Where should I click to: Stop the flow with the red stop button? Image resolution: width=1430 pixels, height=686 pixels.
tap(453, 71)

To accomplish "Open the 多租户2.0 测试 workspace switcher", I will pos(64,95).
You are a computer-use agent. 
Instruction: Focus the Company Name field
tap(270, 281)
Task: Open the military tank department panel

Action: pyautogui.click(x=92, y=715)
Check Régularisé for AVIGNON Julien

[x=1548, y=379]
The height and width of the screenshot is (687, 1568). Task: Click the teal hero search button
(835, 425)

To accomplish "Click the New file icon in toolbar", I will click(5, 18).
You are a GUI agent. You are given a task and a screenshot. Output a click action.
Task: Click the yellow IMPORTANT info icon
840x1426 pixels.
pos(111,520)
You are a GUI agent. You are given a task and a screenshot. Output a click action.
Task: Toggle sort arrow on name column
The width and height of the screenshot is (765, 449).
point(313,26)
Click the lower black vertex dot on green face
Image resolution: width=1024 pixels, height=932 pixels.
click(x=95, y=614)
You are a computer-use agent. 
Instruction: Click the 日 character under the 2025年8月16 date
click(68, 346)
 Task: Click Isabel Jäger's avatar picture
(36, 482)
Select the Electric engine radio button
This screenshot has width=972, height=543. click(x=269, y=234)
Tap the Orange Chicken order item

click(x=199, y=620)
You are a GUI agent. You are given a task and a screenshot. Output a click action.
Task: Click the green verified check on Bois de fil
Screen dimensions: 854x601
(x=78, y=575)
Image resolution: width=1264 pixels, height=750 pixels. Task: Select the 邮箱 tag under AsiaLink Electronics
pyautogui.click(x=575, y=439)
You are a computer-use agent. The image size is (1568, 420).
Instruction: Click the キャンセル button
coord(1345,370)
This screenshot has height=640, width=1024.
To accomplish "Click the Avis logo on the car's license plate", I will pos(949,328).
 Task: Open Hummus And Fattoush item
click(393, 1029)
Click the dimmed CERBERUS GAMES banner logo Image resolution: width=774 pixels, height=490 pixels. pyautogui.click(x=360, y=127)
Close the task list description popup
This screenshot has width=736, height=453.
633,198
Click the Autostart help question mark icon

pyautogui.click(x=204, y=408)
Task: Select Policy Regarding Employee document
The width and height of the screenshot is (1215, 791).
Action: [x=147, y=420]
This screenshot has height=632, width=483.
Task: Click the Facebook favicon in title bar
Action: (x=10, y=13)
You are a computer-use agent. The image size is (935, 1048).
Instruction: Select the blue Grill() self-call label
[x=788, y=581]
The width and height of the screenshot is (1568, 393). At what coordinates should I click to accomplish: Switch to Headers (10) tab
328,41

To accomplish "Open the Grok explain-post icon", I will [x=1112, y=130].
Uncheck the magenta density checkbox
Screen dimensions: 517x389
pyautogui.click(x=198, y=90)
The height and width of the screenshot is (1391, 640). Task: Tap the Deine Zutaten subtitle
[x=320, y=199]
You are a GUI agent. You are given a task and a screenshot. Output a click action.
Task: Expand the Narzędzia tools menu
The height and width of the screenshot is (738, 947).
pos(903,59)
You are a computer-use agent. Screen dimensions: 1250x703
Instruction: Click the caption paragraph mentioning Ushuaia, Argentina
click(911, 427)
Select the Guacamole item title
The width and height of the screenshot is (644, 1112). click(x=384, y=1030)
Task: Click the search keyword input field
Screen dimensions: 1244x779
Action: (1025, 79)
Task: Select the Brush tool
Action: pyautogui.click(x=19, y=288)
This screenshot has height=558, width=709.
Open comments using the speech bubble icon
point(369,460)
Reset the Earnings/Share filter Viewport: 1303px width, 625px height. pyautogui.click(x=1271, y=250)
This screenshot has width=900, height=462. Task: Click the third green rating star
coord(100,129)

· · · ·

WHAT TO WORK ON
Each entry above must be retyped exactly.

EXPECTED ANSWER
Where should I click to: Stop the flow with the red stop button? Image resolution: width=1430 pixels, height=686 pixels.
tap(453, 71)

To accomplish "Open the 多租户2.0 测试 workspace switcher", I will pos(64,95).
You are a computer-use agent. 
Instruction: Focus the Company Name field
tap(270, 281)
Task: Open the military tank department panel

Action: pyautogui.click(x=92, y=715)
Check Régularisé for AVIGNON Julien

[x=1548, y=379]
The height and width of the screenshot is (687, 1568). Task: Click the teal hero search button
(835, 425)

To accomplish "Click the New file icon in toolbar", I will click(5, 18).
You are a GUI agent. You are given a task and a screenshot. Output a click action.
Task: Click the yellow IMPORTANT info icon
840x1426 pixels.
pos(111,520)
You are a GUI agent. You are given a task and a screenshot. Output a click action.
Task: Toggle sort arrow on name column
The width and height of the screenshot is (765, 449).
point(313,26)
Click the lower black vertex dot on green face
Image resolution: width=1024 pixels, height=932 pixels.
click(x=95, y=614)
You are a computer-use agent. 
Instruction: Click the 日 character under the 2025年8月16 date
click(68, 346)
 Task: Click Isabel Jäger's avatar picture
(36, 482)
Select the Electric engine radio button
This screenshot has width=972, height=543. click(x=269, y=234)
Tap the Orange Chicken order item

click(x=199, y=620)
You are a GUI agent. You are given a task and a screenshot. Output a click action.
Task: Click the green verified check on Bois de fil
Screen dimensions: 854x601
(x=78, y=575)
Image resolution: width=1264 pixels, height=750 pixels. Task: Select the 邮箱 tag under AsiaLink Electronics
pyautogui.click(x=575, y=439)
You are a computer-use agent. The image size is (1568, 420).
Instruction: Click the キャンセル button
coord(1345,370)
This screenshot has height=640, width=1024.
To accomplish "Click the Avis logo on the car's license plate", I will pos(949,328).
 Task: Open Hummus And Fattoush item
click(393, 1029)
Click the dimmed CERBERUS GAMES banner logo Image resolution: width=774 pixels, height=490 pixels. pyautogui.click(x=360, y=127)
Close the task list description popup
This screenshot has width=736, height=453.
633,198
Click the Autostart help question mark icon

pyautogui.click(x=204, y=408)
Task: Select Policy Regarding Employee document
The width and height of the screenshot is (1215, 791).
Action: [x=147, y=420]
This screenshot has height=632, width=483.
Task: Click the Facebook favicon in title bar
Action: (x=10, y=13)
You are a computer-use agent. The image size is (935, 1048).
Instruction: Select the blue Grill() self-call label
[x=788, y=581]
The width and height of the screenshot is (1568, 393). At what coordinates should I click to accomplish: Switch to Headers (10) tab
328,41

To accomplish "Open the Grok explain-post icon", I will [x=1112, y=130].
Uncheck the magenta density checkbox
Screen dimensions: 517x389
pyautogui.click(x=198, y=90)
The height and width of the screenshot is (1391, 640). Task: Tap the Deine Zutaten subtitle
[x=320, y=199]
You are a GUI agent. You are given a task and a screenshot. Output a click action.
Task: Expand the Narzędzia tools menu
The height and width of the screenshot is (738, 947).
pos(903,59)
You are a computer-use agent. Screen dimensions: 1250x703
Instruction: Click the caption paragraph mentioning Ushuaia, Argentina
click(911, 427)
Select the Guacamole item title
The width and height of the screenshot is (644, 1112). click(x=384, y=1030)
Task: Click the search keyword input field
Screen dimensions: 1244x779
Action: (1025, 79)
Task: Select the Brush tool
Action: pyautogui.click(x=19, y=288)
This screenshot has height=558, width=709.
Open comments using the speech bubble icon
point(369,460)
Reset the Earnings/Share filter Viewport: 1303px width, 625px height. pyautogui.click(x=1271, y=250)
This screenshot has width=900, height=462. Task: Click the third green rating star
coord(100,129)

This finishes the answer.